[Buildbot-devel] database-backed status/scheduler-state project

Thu Sep 3 09:17:13 UTC 2009

Brian Warner <warner at lothar.com> writes:

> I've taken on a short-term contract with Mozilla to make some
> scaling/usability improvements on Buildbot that will be suitable for
> merging upstream. The basic pieces are:

Sounds cool! For MariaDB we have for some time had similar needs/plans, though
at a lower level of ambition.

I did a tiny bit along these lines already. It is a Buildstep for running
mysql-test-run (MySQL test suite) which can insert results of test runs into
an external database. You might want to take a quick look, if for nothing else
to make sure that something like this will fit into your work. Ie. we would
want something like this to use just additional tables in the same status
database;

    http://github.com/djmitche/buildbot/commit/00b2fac1f3f75c7431cd9aa6b06dfc993e56b5d6

We use this to be able to search in past test failures, see here:

    http://askmonty.org/buildbot/reports/cross_reference

I'd definitely be interested in following your progress on this, and should
also be able to assist with the implementation/maintenance work over time.

>  * persistent (database-backed) scheduling state
>  * DB-backed status information

Agree.

I did more or less the same for Pushbuild, the autobuilder used at MySQL
(in-house project). It was very successful.

>  * ability to split buildmaster into multiple load-balanced pieces

Really? What kind of load are you generating?!? :-)

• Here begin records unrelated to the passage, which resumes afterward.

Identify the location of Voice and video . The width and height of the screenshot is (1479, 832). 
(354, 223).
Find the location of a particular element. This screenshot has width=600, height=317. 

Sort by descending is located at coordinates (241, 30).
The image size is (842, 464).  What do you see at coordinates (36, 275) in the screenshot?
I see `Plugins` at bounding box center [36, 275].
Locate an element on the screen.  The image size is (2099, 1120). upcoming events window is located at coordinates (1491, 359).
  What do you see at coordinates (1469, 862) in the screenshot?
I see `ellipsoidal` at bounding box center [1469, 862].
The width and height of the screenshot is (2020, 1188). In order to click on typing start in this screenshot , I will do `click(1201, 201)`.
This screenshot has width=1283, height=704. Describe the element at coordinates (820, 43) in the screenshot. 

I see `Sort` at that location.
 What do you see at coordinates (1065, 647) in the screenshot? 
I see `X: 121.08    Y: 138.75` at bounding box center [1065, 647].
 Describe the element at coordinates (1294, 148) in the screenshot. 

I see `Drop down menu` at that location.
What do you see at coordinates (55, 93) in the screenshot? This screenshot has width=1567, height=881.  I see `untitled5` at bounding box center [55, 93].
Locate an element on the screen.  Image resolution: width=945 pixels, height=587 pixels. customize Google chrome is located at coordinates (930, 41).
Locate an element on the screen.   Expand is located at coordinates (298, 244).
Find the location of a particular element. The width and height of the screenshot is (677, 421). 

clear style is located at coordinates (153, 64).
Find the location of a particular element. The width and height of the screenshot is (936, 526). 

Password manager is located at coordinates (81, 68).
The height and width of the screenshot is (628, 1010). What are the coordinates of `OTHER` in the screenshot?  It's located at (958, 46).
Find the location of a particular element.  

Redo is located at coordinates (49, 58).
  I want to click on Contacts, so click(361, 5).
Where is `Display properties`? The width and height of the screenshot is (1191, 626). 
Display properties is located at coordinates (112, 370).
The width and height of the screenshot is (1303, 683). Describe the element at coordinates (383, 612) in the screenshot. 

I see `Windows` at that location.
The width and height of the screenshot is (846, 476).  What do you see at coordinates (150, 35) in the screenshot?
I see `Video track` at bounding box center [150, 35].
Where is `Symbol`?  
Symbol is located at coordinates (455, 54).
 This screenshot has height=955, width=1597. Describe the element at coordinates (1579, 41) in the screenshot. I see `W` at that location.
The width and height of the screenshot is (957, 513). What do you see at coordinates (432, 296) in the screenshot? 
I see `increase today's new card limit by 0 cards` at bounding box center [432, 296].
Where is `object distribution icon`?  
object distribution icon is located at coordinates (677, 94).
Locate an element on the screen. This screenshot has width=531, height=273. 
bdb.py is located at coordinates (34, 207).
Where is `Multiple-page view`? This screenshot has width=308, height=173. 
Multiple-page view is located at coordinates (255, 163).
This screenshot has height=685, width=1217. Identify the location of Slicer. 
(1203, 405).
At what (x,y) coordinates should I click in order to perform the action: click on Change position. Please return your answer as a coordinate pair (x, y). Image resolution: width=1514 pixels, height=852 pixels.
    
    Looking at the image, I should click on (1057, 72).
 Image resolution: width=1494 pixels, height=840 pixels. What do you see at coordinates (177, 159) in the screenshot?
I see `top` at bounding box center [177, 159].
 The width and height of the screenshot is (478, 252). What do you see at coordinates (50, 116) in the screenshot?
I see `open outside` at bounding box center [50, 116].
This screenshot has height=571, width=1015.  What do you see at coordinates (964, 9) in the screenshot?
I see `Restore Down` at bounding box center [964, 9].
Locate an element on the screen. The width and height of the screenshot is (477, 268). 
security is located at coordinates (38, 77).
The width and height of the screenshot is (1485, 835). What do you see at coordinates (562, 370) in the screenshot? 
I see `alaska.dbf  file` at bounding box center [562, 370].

If status pages (waterfall ...) is moved outside the twistd process, I have a
hard time imagining a single machine/cpu not being able to handle the master
load. Automatic failover would be nice of course. In any case, I guess this is
not for phase 1.

>  * lets you bounce the buildmaster without losing queued builds or the
>    state of i.e. Dependent schedulers
>  * bouncing a master or slave during a build should re-queue the
>    interrupted build

Yes. This is something we really need.

> I'm hoping that the persistent scheduler-state code will be done by the
> end of the month, ready to put into a buildbot-0.8.0 release shortly
> thereafter.

My guess would be that the main blocker for speedy release would be the need
to ensure backwards compatibility with all of the existing Buildbot setups out
there. But I don't know much of the scheduler code, probably you have a much
better idea than me of how hard this will be.

> I'm planning to make the default config store the scheduler state in a
> SQLite file inside the buildmaster's base directory. To enable the
> scaling benefits, you'd need a real networked database, so I also plan
> to have connectors for MySQL and potentially others.

We (as in MariaDB) could definitely do the MySQL connector.

> The plan is to have the schedulers make synchronous DB calls, rather
> than completely rewriting the scheduler/builder code to look more like a
> state machine with async calls (twisted.enterprise). This should let us

Hm, I disagree on this. At the _very_ least, you should isolate things so that
there is an easy path to fixing to use real asynchroneous DB calls. Believe
me, I am fully aware of the pain this can be, but it's just the way you have
to work in frameworks like twistd.

Are you aware of the option of using Inline Callbacks?

    http://twistedmatrix.com/documents/current/api/twisted.internet.defer.html#inlineCallbacks

They take away most of the pain. They are Python 2.5+ only though. Maybe the
"outside" of the scheduler could be implemented in two ways, with async db
calls using Inline Callbacks, and with sync db calls for compatibility with
<=2.4. And then the gut logic of the schedulers would be in method calls
shared between the two.

You mention yourself later that the scheduler could just fetch everything from
the database up-front. That really should not be hard to do asynchroneously
even without Inline Callbacks. As for status updates, I think most/all of them
can be done asynchroneously, as you don't need to wait for the results (at
least that is how it works in my mtrlogobserver.MTR buildstep).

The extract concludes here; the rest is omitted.